Reading Judgment in Moscow, one understands that this trial will probably never happen. Bukovsky understood it, too. As Bill Gertz details in Deceiving the Sky, the West continues to appease communism. We like to think that we won the Cold War, but Bukovsky reminds us that it was truth-tellers from inside the gulags — where Bukovsky himself spent twelve years incarcerated — who did the real work of resisting the Soviet menace. When the game changed and the Soviet Union disintegrated, the West congratulated itself on its apparent victory and then went right on refusing to take the moral high ground against collectivist totalitarianism. This, more than anything the Soviets did to him or to his fellow dissidents, was what drove Bukovsky nearly to despair.
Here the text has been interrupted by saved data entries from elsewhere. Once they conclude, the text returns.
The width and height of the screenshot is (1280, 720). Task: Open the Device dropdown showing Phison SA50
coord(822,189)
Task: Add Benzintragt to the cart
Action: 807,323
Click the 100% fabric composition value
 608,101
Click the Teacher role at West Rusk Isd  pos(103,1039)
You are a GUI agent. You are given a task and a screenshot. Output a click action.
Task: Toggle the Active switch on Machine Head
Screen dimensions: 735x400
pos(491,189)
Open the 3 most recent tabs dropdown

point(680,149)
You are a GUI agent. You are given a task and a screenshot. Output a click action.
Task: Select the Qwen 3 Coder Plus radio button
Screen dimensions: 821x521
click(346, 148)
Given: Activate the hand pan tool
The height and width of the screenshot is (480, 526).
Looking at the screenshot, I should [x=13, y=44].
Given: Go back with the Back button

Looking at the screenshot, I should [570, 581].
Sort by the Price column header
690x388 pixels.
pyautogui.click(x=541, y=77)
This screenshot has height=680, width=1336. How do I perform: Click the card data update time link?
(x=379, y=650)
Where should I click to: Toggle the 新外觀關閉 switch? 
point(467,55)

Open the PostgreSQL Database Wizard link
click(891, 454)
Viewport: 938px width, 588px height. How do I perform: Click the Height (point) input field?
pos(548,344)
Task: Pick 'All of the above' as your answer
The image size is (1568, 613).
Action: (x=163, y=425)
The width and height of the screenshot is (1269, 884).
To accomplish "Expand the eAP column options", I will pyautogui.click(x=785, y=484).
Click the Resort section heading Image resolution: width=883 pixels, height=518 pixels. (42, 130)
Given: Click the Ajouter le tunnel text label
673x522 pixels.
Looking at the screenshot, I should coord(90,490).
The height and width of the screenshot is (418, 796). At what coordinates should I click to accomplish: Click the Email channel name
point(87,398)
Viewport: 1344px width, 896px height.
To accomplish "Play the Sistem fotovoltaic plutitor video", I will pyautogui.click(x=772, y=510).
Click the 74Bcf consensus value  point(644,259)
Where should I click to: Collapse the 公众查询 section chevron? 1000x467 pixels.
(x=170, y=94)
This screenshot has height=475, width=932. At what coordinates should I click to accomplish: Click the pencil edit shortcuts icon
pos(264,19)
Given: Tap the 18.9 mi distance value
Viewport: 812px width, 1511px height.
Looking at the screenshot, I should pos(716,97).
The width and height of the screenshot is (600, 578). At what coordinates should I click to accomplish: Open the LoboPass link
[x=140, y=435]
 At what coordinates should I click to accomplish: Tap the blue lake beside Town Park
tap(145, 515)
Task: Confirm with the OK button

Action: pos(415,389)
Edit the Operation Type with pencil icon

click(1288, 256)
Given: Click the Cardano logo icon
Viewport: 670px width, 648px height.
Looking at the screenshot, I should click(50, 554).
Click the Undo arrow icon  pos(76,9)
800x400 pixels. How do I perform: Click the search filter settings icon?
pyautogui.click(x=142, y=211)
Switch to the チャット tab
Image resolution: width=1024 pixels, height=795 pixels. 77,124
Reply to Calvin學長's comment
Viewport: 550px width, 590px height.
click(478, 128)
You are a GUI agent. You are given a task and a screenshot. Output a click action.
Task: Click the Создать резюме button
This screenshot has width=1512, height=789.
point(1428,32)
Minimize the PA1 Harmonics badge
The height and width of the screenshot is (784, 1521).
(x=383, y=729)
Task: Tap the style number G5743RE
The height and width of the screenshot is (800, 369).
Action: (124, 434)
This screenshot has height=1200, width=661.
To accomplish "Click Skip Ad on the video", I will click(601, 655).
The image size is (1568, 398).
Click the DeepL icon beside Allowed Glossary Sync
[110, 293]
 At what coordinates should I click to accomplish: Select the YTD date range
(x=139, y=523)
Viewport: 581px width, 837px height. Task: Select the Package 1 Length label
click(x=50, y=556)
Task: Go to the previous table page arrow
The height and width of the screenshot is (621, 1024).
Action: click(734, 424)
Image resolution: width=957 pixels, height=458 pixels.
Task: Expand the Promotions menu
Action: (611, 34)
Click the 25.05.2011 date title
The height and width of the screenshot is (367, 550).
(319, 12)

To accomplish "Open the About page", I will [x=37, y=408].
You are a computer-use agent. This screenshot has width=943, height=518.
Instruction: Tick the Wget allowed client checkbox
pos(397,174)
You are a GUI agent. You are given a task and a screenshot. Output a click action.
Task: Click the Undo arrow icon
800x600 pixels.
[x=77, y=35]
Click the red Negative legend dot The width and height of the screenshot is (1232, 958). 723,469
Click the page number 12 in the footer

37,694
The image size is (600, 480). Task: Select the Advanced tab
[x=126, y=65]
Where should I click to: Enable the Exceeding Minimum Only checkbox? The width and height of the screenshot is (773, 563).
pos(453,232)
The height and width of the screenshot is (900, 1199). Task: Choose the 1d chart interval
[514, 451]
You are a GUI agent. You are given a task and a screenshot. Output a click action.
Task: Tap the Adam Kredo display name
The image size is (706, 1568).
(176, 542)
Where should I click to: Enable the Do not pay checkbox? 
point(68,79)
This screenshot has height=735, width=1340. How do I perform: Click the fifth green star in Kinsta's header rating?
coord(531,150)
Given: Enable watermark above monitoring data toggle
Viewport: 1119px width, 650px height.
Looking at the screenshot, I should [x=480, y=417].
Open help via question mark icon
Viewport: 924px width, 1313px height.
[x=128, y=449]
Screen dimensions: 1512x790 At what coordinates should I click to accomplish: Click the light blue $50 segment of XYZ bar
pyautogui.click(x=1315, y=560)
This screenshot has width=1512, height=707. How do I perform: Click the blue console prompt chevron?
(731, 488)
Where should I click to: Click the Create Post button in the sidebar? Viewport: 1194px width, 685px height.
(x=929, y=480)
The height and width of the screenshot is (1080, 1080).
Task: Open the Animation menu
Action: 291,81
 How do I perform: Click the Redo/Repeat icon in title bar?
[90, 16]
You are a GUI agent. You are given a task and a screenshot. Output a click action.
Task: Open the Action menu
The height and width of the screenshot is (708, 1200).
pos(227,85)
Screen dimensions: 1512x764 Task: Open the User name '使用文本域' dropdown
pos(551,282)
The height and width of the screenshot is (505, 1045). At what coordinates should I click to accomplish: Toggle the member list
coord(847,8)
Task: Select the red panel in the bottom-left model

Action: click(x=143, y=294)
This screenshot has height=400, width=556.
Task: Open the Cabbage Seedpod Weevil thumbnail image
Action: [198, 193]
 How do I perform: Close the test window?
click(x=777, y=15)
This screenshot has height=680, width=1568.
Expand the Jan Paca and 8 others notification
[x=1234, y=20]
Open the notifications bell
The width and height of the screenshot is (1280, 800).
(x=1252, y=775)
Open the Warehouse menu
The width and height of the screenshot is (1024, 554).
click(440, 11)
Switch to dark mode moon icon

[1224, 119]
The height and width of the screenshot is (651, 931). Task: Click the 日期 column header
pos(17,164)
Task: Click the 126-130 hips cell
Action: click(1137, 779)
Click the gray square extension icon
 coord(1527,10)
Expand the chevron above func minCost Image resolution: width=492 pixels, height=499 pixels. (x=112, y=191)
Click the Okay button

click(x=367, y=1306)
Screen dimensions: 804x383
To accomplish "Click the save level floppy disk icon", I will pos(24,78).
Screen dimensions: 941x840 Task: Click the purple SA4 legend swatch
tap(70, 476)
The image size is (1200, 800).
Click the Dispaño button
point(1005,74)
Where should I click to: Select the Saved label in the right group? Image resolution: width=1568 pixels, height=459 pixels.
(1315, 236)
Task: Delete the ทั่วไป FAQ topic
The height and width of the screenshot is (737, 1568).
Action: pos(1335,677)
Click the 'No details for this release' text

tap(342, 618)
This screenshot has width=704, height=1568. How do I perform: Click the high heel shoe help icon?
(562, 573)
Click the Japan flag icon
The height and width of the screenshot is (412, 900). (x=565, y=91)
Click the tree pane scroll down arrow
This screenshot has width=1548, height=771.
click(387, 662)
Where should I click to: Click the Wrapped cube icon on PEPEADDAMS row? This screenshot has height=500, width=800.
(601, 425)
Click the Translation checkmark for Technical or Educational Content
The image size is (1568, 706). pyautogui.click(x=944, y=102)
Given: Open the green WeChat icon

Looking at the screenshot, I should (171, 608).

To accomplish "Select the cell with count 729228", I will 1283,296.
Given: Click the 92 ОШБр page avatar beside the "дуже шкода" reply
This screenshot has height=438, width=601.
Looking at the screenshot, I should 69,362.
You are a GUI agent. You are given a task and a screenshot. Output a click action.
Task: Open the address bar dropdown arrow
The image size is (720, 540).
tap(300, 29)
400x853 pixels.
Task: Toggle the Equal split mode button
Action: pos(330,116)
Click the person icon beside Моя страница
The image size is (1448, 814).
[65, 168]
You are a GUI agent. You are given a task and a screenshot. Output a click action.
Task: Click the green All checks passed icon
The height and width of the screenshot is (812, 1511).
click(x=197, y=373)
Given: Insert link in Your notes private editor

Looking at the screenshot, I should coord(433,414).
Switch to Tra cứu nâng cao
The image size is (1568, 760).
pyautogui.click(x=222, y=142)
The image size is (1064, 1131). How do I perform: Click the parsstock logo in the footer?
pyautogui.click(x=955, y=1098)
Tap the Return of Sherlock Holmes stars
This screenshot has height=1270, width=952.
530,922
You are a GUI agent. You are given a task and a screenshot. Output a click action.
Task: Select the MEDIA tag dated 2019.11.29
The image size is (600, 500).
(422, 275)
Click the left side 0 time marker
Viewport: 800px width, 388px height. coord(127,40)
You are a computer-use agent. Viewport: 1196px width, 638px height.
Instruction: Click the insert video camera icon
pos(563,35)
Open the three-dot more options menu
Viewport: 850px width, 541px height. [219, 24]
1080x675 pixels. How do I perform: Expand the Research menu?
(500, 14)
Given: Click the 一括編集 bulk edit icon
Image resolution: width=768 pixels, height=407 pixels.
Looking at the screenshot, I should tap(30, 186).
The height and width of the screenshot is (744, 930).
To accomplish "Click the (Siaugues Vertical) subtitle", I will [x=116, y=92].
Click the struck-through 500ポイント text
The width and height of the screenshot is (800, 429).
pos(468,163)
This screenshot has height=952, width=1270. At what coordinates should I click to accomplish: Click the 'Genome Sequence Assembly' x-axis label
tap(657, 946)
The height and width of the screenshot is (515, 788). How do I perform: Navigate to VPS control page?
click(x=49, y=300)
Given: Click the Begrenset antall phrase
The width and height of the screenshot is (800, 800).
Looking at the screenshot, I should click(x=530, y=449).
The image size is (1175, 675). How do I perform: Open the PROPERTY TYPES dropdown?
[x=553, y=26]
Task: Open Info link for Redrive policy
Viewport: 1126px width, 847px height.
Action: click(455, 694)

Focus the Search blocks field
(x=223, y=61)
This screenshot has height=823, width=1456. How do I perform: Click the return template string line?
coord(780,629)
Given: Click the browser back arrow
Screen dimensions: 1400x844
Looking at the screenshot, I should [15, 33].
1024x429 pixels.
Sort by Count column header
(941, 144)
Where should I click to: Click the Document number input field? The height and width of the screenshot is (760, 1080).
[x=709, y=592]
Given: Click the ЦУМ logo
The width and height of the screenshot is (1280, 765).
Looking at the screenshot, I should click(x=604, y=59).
Judgment in Moscow is essential reading for anyone who is interested in how the Soviet Union ended (and didn’t, as Bukovsky asserts), and in how the West propped up the failing regime much longer than it otherwise would have lasted. Most important, though, Judgment in Moscow is a testimony to the power of truth. It cost Vladimir Bukovsky everything to speak it, even if that meant just refusing to repeat the official lie of the party line. Nearly everyone around him, then and now, chose to go along with untruth instead.
“Tu ne cede malis,” Mises wrote, quoting Virgil, “sed contra audentior ito.” Now, more than ever, we must hear these words, and act on them.